------ Supplied records

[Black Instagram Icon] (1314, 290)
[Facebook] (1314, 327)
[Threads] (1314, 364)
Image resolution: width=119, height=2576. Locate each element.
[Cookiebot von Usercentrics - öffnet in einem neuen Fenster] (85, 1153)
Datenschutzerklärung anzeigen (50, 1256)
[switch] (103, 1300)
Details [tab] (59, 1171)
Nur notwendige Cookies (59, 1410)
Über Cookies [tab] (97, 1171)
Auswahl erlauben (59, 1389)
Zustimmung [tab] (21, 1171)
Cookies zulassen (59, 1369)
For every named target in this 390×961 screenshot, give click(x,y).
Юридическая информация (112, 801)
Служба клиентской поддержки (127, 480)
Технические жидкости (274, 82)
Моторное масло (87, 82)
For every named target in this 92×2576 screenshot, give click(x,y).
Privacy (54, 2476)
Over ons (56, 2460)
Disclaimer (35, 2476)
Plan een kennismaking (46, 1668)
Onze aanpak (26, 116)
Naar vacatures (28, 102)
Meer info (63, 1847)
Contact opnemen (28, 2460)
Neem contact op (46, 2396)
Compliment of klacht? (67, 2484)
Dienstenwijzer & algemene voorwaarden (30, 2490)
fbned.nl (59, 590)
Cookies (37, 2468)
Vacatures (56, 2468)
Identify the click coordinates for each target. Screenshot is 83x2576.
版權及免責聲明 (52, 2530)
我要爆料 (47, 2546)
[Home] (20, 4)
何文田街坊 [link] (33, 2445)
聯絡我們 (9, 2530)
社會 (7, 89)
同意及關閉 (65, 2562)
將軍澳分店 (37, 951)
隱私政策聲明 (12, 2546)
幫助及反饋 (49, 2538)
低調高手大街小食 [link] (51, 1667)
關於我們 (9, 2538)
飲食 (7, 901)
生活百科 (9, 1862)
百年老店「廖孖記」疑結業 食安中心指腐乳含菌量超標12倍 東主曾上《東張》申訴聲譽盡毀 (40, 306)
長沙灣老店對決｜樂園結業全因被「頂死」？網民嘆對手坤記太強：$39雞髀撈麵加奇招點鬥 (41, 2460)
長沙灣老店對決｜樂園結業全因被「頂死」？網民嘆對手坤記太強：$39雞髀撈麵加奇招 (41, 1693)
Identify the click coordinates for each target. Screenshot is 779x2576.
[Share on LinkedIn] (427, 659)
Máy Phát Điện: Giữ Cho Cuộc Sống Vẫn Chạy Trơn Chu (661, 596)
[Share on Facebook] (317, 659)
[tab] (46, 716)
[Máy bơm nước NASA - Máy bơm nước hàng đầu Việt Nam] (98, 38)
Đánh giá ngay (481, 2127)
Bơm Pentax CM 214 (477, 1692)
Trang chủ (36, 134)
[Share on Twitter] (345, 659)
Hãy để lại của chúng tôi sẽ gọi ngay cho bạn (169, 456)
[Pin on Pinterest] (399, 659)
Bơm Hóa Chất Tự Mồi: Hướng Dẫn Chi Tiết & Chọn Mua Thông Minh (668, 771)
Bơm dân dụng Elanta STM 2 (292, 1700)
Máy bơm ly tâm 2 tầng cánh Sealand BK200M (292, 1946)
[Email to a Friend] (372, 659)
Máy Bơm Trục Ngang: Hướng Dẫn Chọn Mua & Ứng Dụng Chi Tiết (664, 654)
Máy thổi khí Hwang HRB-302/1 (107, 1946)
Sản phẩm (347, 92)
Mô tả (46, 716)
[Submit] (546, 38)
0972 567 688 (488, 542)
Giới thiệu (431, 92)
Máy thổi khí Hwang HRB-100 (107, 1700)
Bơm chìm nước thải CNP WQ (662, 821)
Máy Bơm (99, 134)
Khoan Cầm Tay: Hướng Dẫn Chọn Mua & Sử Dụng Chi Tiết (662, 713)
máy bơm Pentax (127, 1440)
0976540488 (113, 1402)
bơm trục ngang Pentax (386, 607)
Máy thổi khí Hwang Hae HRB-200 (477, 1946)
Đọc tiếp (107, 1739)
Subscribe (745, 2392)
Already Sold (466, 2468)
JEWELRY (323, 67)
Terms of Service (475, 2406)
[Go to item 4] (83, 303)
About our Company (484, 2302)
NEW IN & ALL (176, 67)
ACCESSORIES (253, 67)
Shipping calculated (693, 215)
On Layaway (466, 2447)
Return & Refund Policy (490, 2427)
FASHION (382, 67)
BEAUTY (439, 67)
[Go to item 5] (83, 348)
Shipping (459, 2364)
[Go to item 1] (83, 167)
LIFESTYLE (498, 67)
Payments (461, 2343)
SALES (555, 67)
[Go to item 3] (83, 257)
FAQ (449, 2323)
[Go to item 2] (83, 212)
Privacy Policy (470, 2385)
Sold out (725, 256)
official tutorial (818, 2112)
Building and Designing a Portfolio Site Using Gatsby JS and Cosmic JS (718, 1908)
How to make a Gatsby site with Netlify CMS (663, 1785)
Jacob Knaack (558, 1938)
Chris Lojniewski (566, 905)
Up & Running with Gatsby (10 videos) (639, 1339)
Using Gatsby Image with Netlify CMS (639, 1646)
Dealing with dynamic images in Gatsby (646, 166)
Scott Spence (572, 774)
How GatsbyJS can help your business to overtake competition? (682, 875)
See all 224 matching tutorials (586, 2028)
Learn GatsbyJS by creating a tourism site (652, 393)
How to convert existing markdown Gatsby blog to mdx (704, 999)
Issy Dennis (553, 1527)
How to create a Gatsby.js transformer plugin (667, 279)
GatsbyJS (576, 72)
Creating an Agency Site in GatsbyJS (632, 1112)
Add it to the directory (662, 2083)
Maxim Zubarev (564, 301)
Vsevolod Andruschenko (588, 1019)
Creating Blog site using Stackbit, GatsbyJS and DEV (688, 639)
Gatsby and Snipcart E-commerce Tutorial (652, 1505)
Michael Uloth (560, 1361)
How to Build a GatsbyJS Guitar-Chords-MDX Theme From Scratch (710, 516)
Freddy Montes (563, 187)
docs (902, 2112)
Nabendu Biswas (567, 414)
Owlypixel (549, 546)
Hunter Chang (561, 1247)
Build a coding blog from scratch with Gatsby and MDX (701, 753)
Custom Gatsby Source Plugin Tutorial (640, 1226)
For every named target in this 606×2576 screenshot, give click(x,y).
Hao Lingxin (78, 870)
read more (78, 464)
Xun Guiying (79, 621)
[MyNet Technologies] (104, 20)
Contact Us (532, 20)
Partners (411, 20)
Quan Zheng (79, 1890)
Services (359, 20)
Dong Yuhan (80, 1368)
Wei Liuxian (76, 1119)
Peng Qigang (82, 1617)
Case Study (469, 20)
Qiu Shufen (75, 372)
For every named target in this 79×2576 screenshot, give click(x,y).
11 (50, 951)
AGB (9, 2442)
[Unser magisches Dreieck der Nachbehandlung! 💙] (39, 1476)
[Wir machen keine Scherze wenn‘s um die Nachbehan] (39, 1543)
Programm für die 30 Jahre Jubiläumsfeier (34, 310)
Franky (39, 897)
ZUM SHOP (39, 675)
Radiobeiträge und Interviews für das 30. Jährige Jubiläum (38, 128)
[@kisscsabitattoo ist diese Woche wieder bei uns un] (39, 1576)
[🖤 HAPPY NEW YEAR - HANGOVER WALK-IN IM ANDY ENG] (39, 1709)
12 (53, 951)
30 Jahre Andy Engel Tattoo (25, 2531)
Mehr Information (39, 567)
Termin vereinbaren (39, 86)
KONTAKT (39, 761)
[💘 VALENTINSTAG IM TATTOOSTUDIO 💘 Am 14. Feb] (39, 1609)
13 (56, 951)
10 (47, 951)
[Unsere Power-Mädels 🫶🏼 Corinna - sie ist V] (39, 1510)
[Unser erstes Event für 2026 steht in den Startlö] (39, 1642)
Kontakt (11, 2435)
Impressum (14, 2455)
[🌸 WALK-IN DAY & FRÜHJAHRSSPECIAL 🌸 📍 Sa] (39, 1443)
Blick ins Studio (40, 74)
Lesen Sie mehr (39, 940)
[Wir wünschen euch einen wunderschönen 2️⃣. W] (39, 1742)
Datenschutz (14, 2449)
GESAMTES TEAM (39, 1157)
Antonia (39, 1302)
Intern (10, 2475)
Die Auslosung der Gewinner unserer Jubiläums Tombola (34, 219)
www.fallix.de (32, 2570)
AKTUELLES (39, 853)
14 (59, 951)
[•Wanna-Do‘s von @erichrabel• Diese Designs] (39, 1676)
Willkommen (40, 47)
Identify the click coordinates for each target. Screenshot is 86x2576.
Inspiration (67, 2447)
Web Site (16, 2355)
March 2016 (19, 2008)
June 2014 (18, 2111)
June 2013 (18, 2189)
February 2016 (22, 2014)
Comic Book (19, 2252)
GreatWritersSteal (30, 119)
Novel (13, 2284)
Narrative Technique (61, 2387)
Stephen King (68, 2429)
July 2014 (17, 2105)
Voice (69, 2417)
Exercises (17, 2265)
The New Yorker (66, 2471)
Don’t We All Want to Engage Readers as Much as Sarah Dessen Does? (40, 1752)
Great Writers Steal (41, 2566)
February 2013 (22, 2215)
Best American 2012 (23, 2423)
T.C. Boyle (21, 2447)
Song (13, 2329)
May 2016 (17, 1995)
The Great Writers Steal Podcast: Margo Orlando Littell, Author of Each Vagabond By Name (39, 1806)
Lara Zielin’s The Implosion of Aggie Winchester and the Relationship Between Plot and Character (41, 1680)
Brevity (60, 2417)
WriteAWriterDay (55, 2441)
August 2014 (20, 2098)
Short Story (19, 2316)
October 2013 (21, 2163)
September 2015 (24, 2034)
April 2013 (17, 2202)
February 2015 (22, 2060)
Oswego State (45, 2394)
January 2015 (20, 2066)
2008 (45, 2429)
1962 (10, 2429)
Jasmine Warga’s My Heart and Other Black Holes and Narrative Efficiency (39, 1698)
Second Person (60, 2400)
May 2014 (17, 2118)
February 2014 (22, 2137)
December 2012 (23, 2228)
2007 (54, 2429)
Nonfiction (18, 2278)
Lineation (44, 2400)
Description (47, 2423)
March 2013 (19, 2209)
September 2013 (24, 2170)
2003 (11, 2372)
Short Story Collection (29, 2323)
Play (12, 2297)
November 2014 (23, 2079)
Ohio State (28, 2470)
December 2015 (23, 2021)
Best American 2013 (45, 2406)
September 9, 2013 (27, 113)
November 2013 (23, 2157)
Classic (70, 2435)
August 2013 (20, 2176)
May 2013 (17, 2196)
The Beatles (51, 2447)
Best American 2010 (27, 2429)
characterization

------------

Within the listing above, give again exactly every line from the line with "Zustimmung [tab] (21, 1171)" through the line with "百年老店「廖孖記」疑結業 食安中心指腐乳含菌量超標12倍 東主曾上《東張》申訴聲譽盡毀", both included, and no other line.

Answer to the problem →
Zustimmung [tab] (21, 1171)
Cookies zulassen (59, 1369)
For every named target in this 390×961 screenshot, give click(x,y).
Юридическая информация (112, 801)
Служба клиентской поддержки (127, 480)
Технические жидкости (274, 82)
Моторное масло (87, 82)
For every named target in this 92×2576 screenshot, give click(x,y).
Privacy (54, 2476)
Over ons (56, 2460)
Disclaimer (35, 2476)
Plan een kennismaking (46, 1668)
Onze aanpak (26, 116)
Naar vacatures (28, 102)
Meer info (63, 1847)
Contact opnemen (28, 2460)
Neem contact op (46, 2396)
Compliment of klacht? (67, 2484)
Dienstenwijzer & algemene voorwaarden (30, 2490)
fbned.nl (59, 590)
Cookies (37, 2468)
Vacatures (56, 2468)
Identify the click coordinates for each target. Screenshot is 83x2576.
版權及免責聲明 (52, 2530)
我要爆料 (47, 2546)
[Home] (20, 4)
何文田街坊 [link] (33, 2445)
聯絡我們 (9, 2530)
社會 (7, 89)
同意及關閉 (65, 2562)
將軍澳分店 (37, 951)
隱私政策聲明 (12, 2546)
幫助及反饋 (49, 2538)
低調高手大街小食 [link] (51, 1667)
關於我們 (9, 2538)
飲食 (7, 901)
生活百科 (9, 1862)
百年老店「廖孖記」疑結業 食安中心指腐乳含菌量超標12倍 東主曾上《東張》申訴聲譽盡毀 (40, 306)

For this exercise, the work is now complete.